"AI is probably a hundred-year revolution, and we're like year three."
Can you introduce yourself and your role at Airbyte?
My name is Michel Tricot, and I’m the CEO and Co-Founder of Airbyte.
Can you tell us more about Airbyte as a company?
Airbyte makes data available and actionable to everyone, everywhere. Jean Lafleur and I founded the company in 2020 through Y Combinator (W20).
Today, Airbyte is the leading open-source data movement platform, supporting 600+ connectors across data replication and AI agent use cases.
What did Airbyte recently launch, and what problem does it solve?
We’ve released Agent Engine into the public beta at app.airbyte.ai. It’s a unified infrastructure layer that gives AI agents fast, structured access to business data, addressing the context problem that has stalled agent deployments in production.
For the past two years, the AI conversation has focused on models — how powerful they are, how fast they’re improving, and which one to use. But agents have not realized the same progress. Today’s leading models from OpenAI, Google, and Anthropic can reason, plan, and use tools. The limiting factor is no longer intelligence. The real bottleneck is how agents assemble context.
Why are AI agents hitting a wall in production?
While application programming interface (API) and Model Context Protocol (MCP) access to business tools is widely available, it doesn’t give agents a coherent, unified, 360-degree view of the business. Instead, they assemble context in real time — pulling fragments from different systems, one API call at a time.
That approach introduces the same problems, over and over:
- Latency: Every system adds delay.
- Token waste: Raw data overwhelms the model.
- Fragmentation: Multiple versions of the same “truth”
- Brittleness: Failures in auth, rate limits, or APIs
The result is predictable: the demo works, the production system breaks.
How do you define the “context problem” in AI agents?
Context is the key to making AI agents work. Without context, AI agents cannot reason and are doomed to failure.
Typical agent systems are built on a runtime API orchestration chain that involves five or six API calls across disconnected systems to answer a single question — burning tokens, adding latency, and returning stale or contradictory results.
What does “one API call” mean in the context of Agent Engine?
AI agents need real-time access to data sources — such as Salesforce, Zendesk, and others — that include context such as awareness of relationships, history, and state in one API call.
That means no more latency issues, no token waste, and a system that scales.
How does Agent Engine connect to business systems?

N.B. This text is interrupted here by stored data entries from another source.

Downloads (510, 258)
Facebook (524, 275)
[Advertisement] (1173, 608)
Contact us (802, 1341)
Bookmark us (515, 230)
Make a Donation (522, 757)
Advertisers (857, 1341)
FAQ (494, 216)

Agent Engine launches with an initial 20+ connectors — including Salesforce, HubSpot, Gong, GitHub, and Linear — and connects agents to business systems in approximately 10 lines of code.

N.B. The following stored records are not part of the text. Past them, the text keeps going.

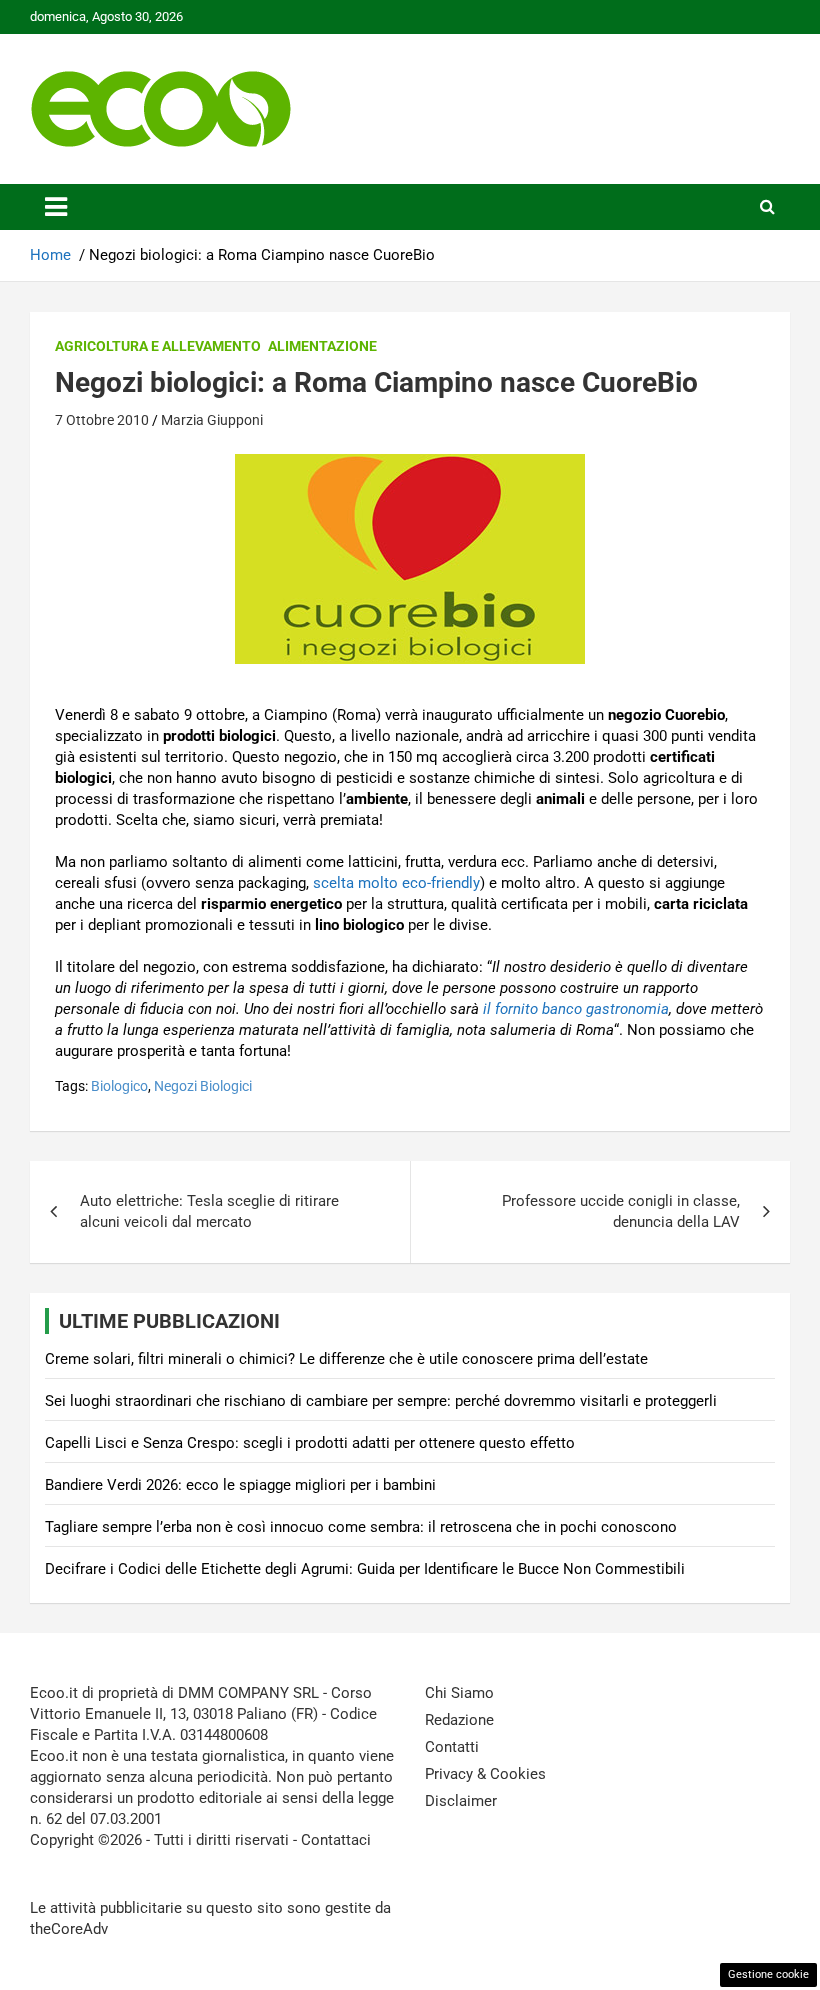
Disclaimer (461, 1801)
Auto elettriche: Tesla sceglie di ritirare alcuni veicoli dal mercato (209, 1211)
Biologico (119, 1086)
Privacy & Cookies (485, 1774)
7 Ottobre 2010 (102, 420)
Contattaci (336, 1840)
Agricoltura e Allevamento (158, 346)
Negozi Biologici (203, 1086)
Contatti (452, 1747)
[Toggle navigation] (56, 207)
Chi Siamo (459, 1693)
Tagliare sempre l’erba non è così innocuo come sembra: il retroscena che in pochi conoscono (361, 1527)
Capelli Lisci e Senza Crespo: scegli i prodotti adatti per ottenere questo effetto (310, 1443)
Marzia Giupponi (212, 420)
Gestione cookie (768, 1974)
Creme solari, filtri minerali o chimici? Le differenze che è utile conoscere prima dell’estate (346, 1359)
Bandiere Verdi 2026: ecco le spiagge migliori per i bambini (240, 1485)
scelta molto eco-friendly (396, 883)
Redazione (459, 1720)
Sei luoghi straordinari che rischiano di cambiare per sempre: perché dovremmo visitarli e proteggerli (381, 1401)
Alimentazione (322, 346)
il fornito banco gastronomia (576, 1009)
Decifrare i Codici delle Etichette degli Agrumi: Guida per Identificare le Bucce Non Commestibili (365, 1569)
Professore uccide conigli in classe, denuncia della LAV (621, 1211)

A fully-managed authentication module supporting Open Authorization (OAuth) handles credentials, so teams can focus on agent logic instead of integration plumbing.
What is the Context Store, and how does it work?

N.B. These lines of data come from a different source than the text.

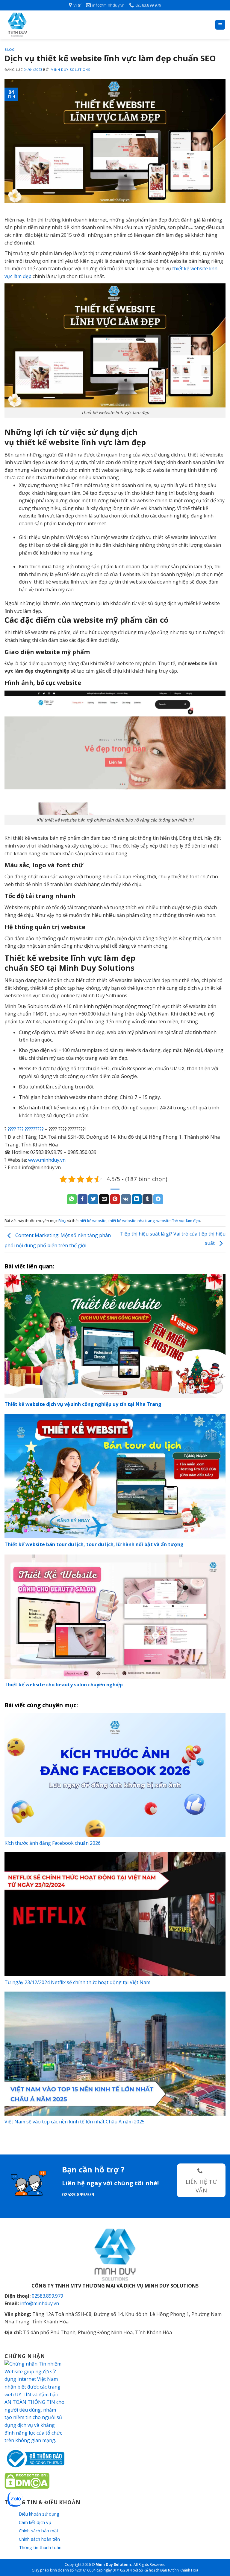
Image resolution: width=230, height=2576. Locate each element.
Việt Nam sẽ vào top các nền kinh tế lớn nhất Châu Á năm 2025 (74, 2121)
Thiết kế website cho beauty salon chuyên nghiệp (63, 1684)
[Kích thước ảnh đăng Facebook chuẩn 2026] (115, 1775)
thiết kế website (92, 1220)
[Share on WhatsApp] (72, 1199)
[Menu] (220, 25)
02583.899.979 (47, 2296)
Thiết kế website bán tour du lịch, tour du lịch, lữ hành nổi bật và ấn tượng (94, 1544)
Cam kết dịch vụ (35, 2522)
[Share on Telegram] (158, 1199)
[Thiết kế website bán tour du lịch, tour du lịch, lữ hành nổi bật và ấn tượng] (115, 1476)
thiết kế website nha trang (131, 1220)
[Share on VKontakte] (126, 1199)
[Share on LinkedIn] (137, 1199)
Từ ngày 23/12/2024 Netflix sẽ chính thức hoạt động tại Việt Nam (77, 1982)
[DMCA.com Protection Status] (26, 2480)
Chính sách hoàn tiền (39, 2539)
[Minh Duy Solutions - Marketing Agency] (49, 24)
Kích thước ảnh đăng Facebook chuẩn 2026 (52, 1843)
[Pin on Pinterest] (115, 1199)
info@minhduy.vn (39, 2303)
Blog (9, 49)
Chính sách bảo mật (38, 2531)
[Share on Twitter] (93, 1199)
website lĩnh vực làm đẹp (178, 1220)
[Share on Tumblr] (147, 1199)
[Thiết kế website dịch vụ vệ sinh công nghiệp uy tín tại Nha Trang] (115, 1336)
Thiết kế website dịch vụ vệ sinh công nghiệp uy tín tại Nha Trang (82, 1404)
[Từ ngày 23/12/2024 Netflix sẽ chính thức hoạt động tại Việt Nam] (115, 1914)
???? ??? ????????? (26, 1129)
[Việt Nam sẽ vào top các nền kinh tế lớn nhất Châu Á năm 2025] (115, 2054)
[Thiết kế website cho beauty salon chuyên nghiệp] (115, 1617)
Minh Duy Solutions (70, 69)
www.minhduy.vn (47, 1160)
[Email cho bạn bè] (104, 1199)
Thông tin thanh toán (40, 2547)
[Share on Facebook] (82, 1199)
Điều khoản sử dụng (39, 2514)
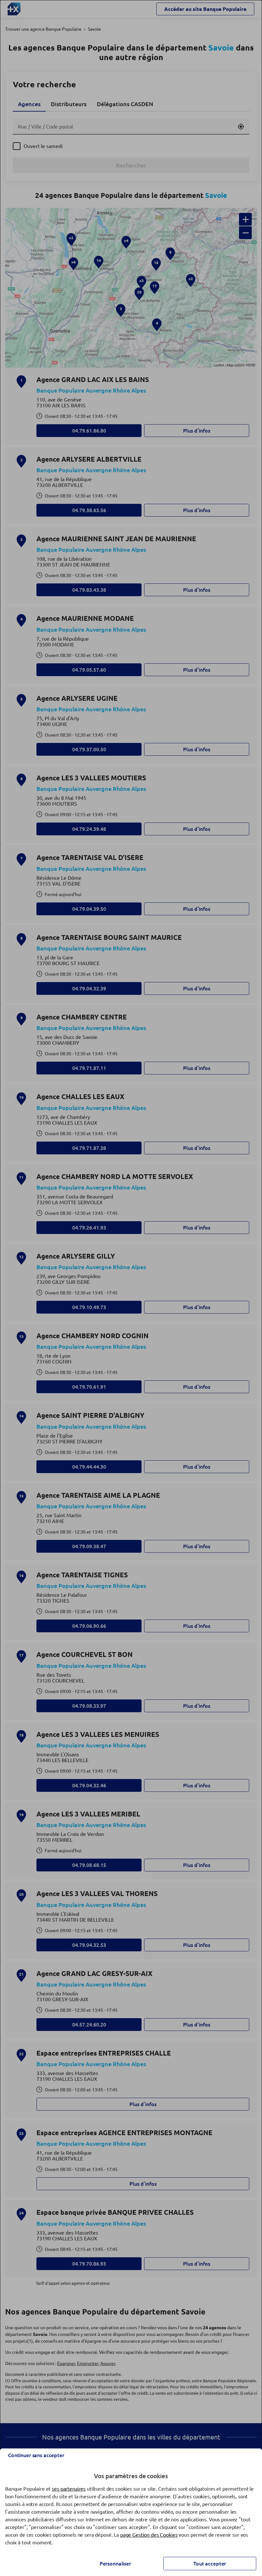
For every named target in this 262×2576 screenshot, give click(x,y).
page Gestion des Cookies (149, 2535)
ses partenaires (69, 2489)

At the core of Agent Engine is the Context Store, a governed data layer that pre-indexes key fields from connected sources. Agents can search across it in half a second or less.
It enables agents to have fast, structured access to business data with a coherent, unified view, instead of assembling fragments across systems in real time.
What makes this approach different from typical agent systems?
Typical agent systems rely on a runtime API orchestration chain across disconnected systems, requiring multiple API calls to answer a single question. This approach burns tokens, adds latency, and returns stale or contradictory results.
With Agent Engine, instead of assembling context in real time through multiple API calls, we provide a unified infrastructure layer with a governed data layer where context is pre-indexed and available. This eliminates latency, reduces token waste, avoids fragmentation, and minimizes brittleness caused by failures in auth, rate limits, or APIs.
We’re effectively turning multiple API calls across disconnected systems into a single, reliable query.